Siamo in ottobre, il mese che sia alcuni professionisti del
settore meteo un po’ visionari, sia moltissimi appassionati alla materia
considerano la spia dell’evoluzione della prossima stagione invernale
boreale, cercando di capire se ci saranno o meno delle possibilità che
arrivino eventi di freddo importante di cui potrebbe essere responsabile
il Vortice Polare Stratosferico o, meglio, un episodio di Sudden
Warming. Nel frattempo, si è concluso con un Sudden Warming epocale
l’inverno australe, regalando cronache di freddo di fine stagione che
molti weather addicted delle nostra parti avrebbero scambiato con gli
affetti più cari ;-).
Ma, soprattutto, l’SSW arrivato sullla verticale del Polo Sud, ha
offerto l’occasione per riflettere su quanto un evento di riscaldamento
ad alta quota a carattere assolutamente naturale e regionale possa poi
avere delle conseguenze a scala ben più ampia, quella emisferica, e di
segno diametralmente opposto alla stessa quota. Ce lo spiega in un post
molto interessante Roy Spencer, che insieme a John Christy gestisce i
dateset delle temperature atmosferiche rilevate dalle sonde satellitari.

* **Consegna 1**:
Puoi estrarre dal brano sul riscaldamento stratosferico il passo che comincia con "Ma, soprattutto, l’SSW" e prosegue fino a "dalle sonde satellitari."?
Il brano e l'elenco non hanno alcun legame tra loro.

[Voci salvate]
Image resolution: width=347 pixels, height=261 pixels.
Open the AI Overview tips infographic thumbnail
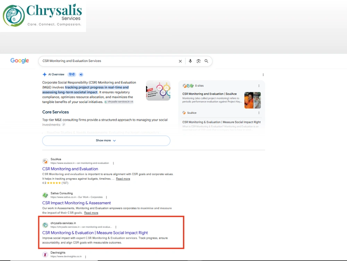tap(158, 90)
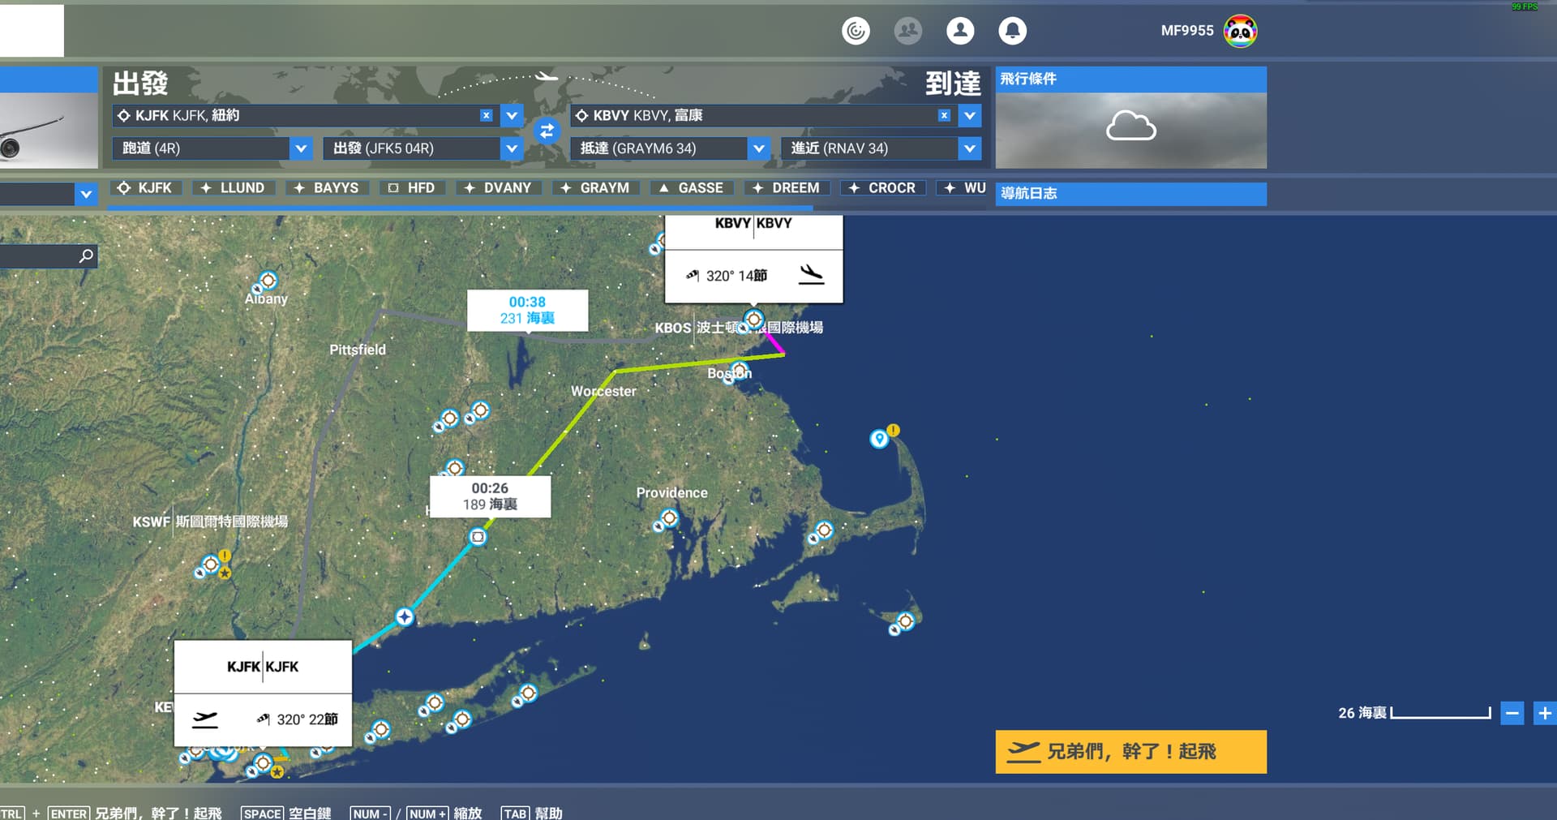Expand the departure airport dropdown
1557x820 pixels.
click(512, 115)
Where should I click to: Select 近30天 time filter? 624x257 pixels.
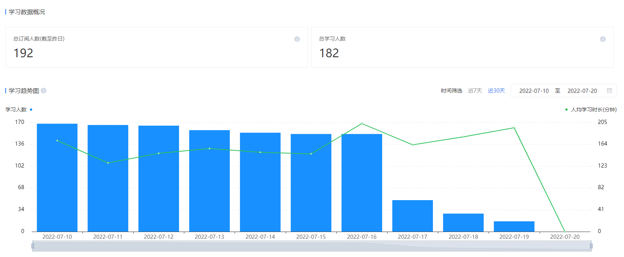[496, 91]
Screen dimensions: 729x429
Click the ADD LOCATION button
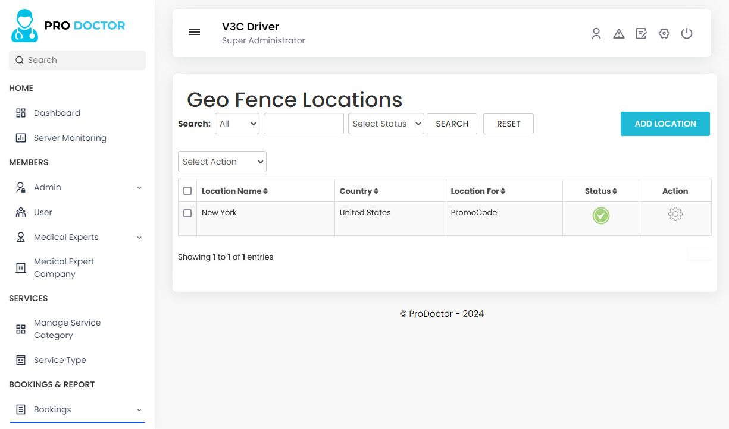(x=665, y=124)
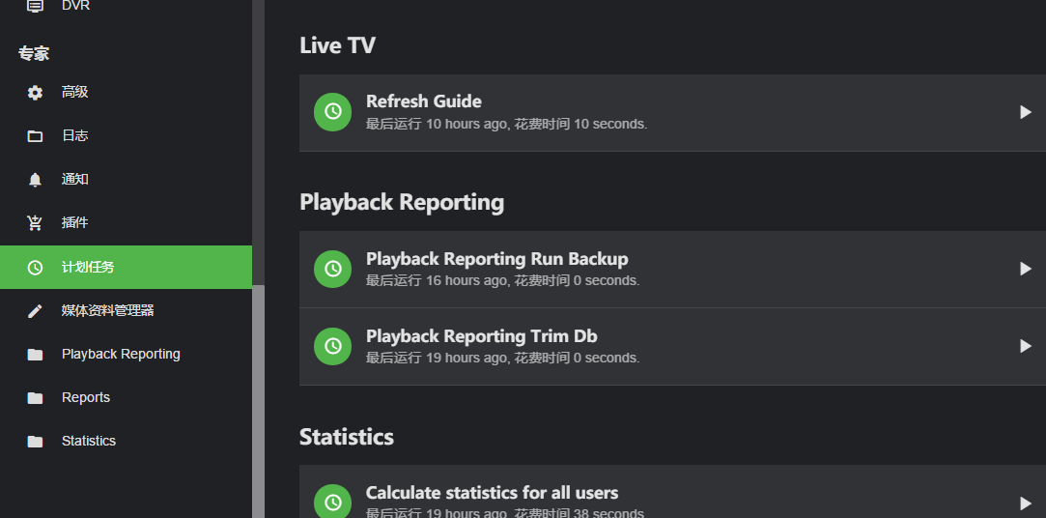
Task: Click the shopping cart icon beside 插件
Action: click(36, 223)
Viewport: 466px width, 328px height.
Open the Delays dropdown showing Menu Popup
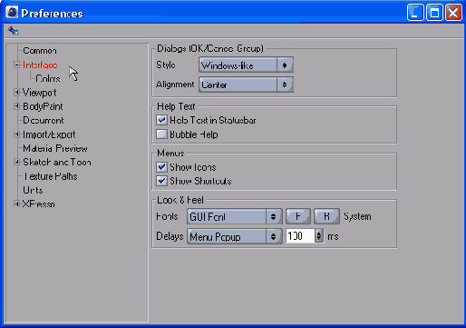click(x=235, y=236)
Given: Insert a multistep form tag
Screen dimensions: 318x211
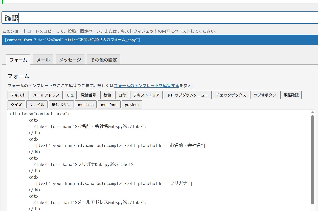Looking at the screenshot, I should [x=86, y=104].
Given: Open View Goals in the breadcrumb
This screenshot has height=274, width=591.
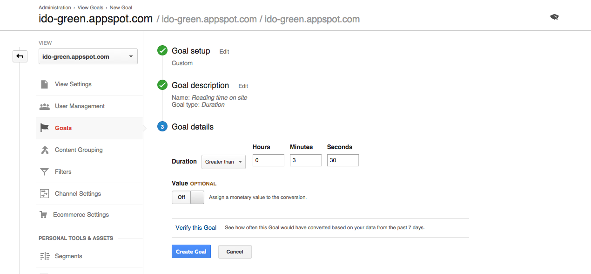Looking at the screenshot, I should 90,8.
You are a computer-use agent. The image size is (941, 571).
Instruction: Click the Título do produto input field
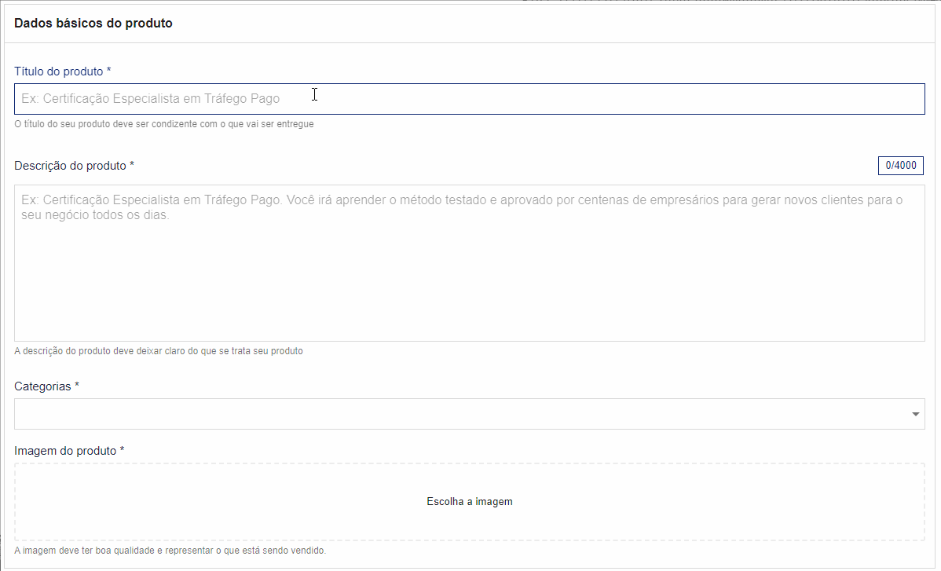[469, 99]
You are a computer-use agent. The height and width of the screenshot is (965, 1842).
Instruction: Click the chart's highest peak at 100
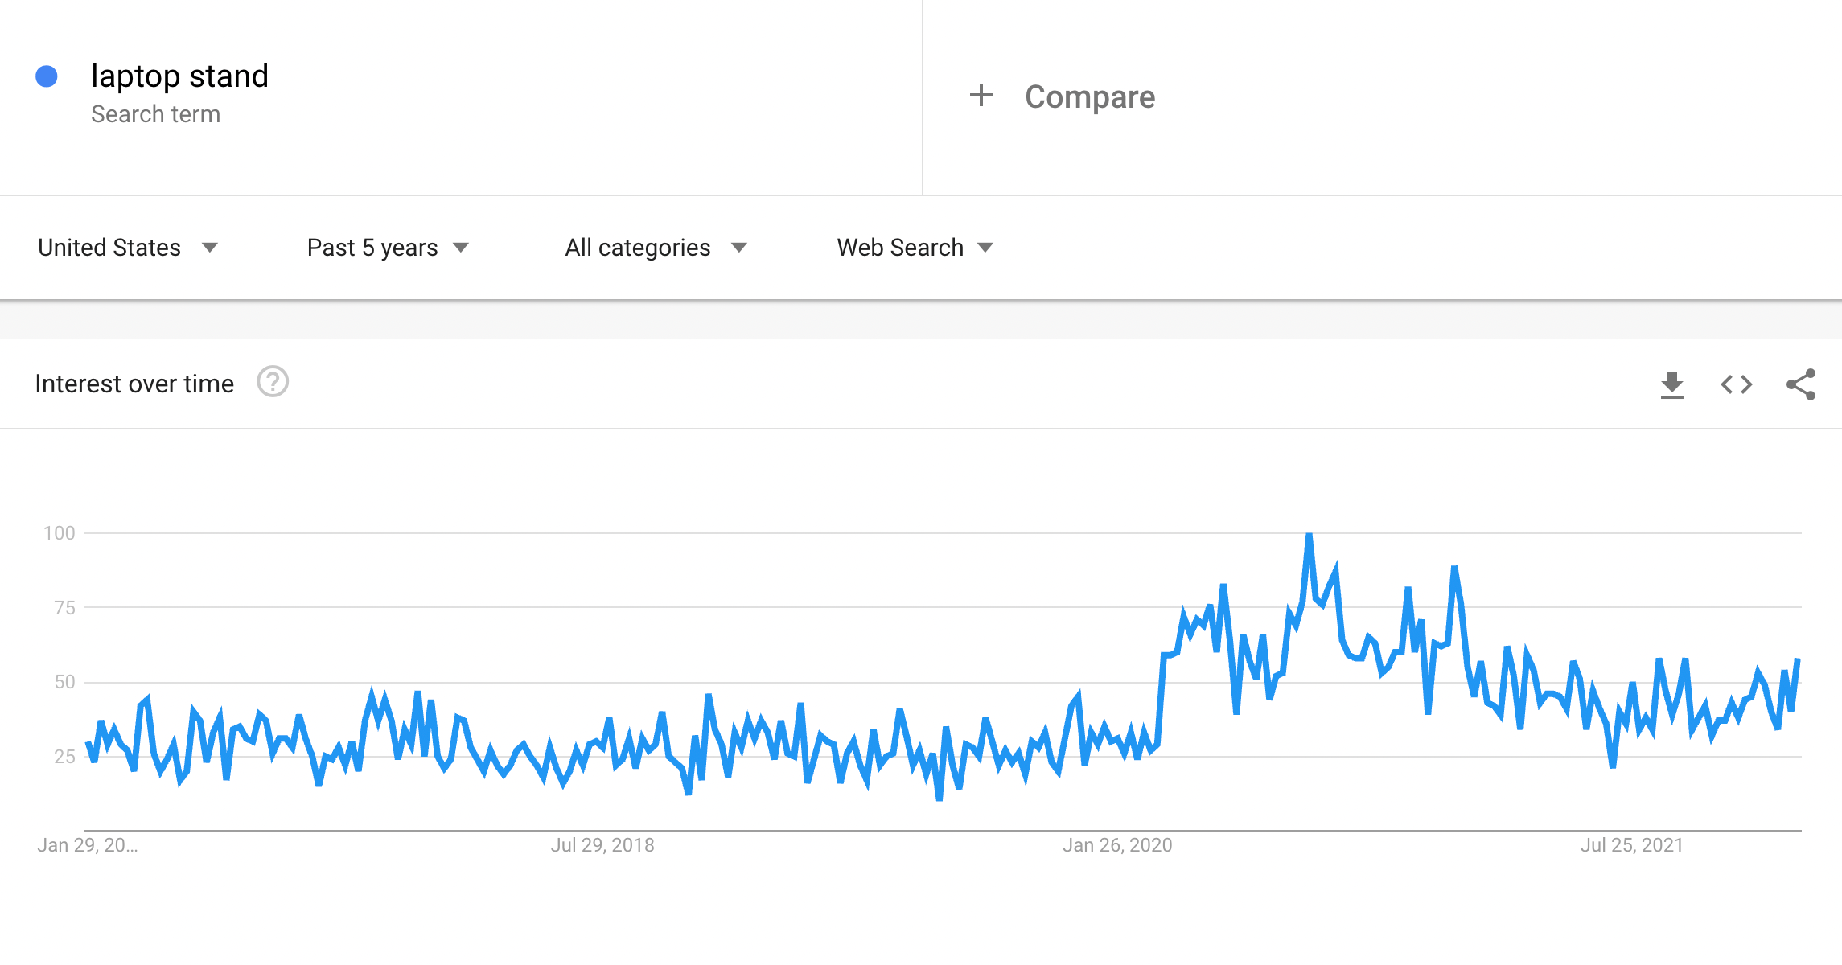click(1309, 535)
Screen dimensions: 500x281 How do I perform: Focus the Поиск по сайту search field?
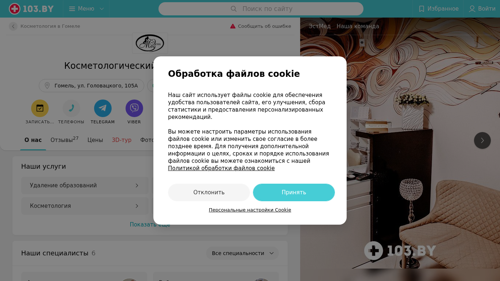[x=261, y=9]
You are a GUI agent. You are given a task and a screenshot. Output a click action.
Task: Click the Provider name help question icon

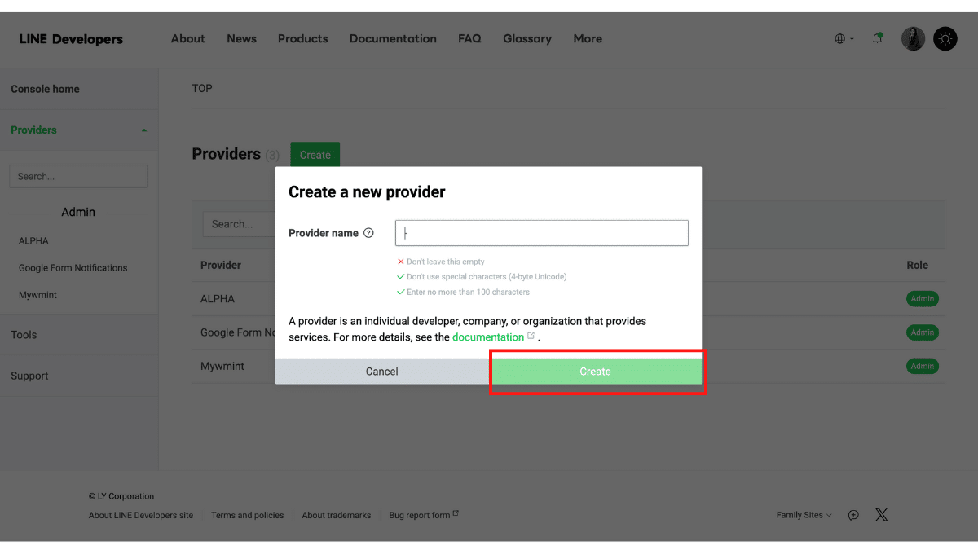coord(368,233)
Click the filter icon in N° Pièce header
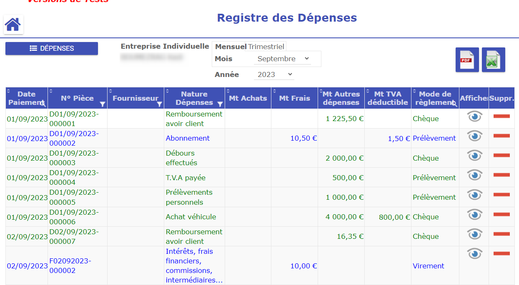 [x=103, y=104]
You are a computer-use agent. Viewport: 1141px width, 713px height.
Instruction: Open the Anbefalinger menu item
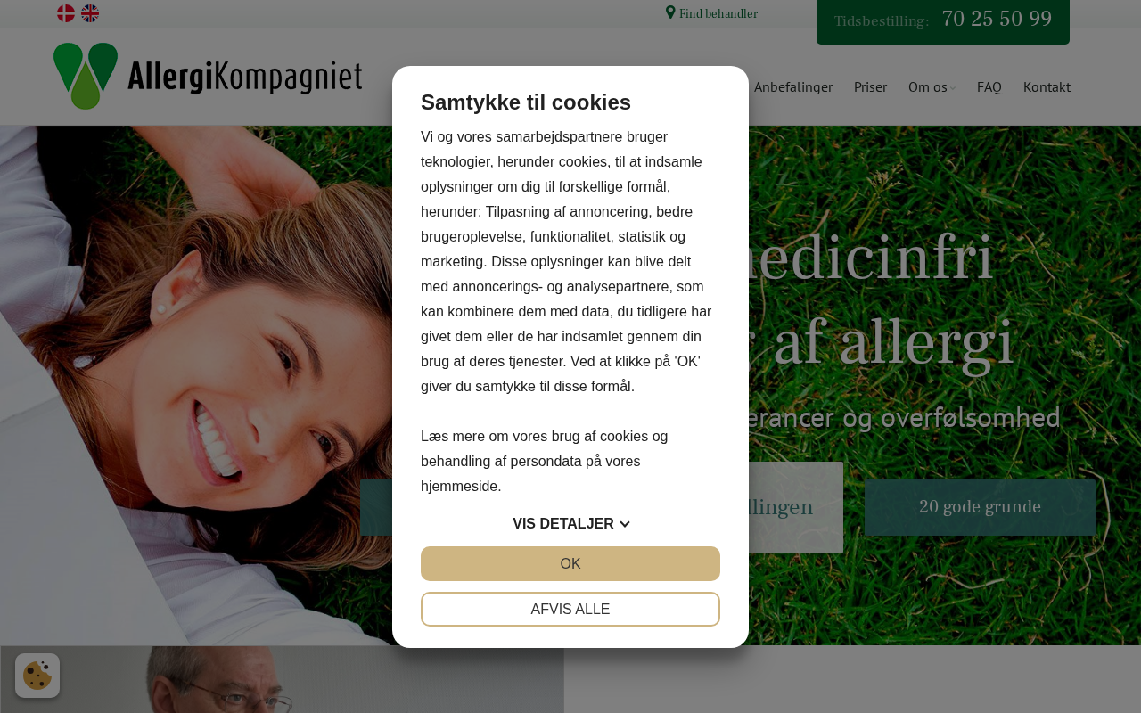point(793,87)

* **Consegna 2**:
Puoi riscrivere soltanto le righe dell'elenco che vanno dalla riga con "Given: Open View Goals in the breadcrumb" fino alla fine dell'elenco, rinominando "Instruction" in "Directive" e lasciando tutto il resto invariato? Ometti le immagini nella risposta.

* **Risposta scritta 1**:
Ma, soprattutto, l’SSW arrivato sullla verticale del Polo Sud, ha
offerto l’occasione per riflettere su quanto un evento di riscaldamento
ad alta quota a carattere assolutamente naturale e regionale possa poi
avere delle conseguenze a scala ben più ampia, quella emisferica, e di
segno diametralmente opposto alla stessa quota. Ce lo spiega in un post
molto interessante Roy Spencer, che insieme a John Christy gestisce i
dateset delle temperature atmosferiche rilevate dalle sonde satellitari.

* **Risposta scritta 2**:
Given: Open View Goals in the breadcrumb
This screenshot has height=274, width=591.
Looking at the screenshot, I should 90,8.
You are a computer-use agent. The image size is (941, 571).
Directive: Click the Título do produto input field
[469, 99]
You are a computer-use agent. The height and width of the screenshot is (965, 1842).
Directive: Click the chart's highest peak at 100
click(1309, 535)
Screen dimensions: 500x281 How do I perform: Focus the Поиск по сайту search field?
[x=261, y=9]
You are a GUI agent. You are given a task and a screenshot. Output a click action.
Task: Click the Provider name help question icon

coord(368,233)
Click the filter icon in N° Pièce header
 [x=103, y=104]
You are a computer-use agent. Viewport: 1141px width, 713px height.
Directive: Open the Anbefalinger menu item
point(793,87)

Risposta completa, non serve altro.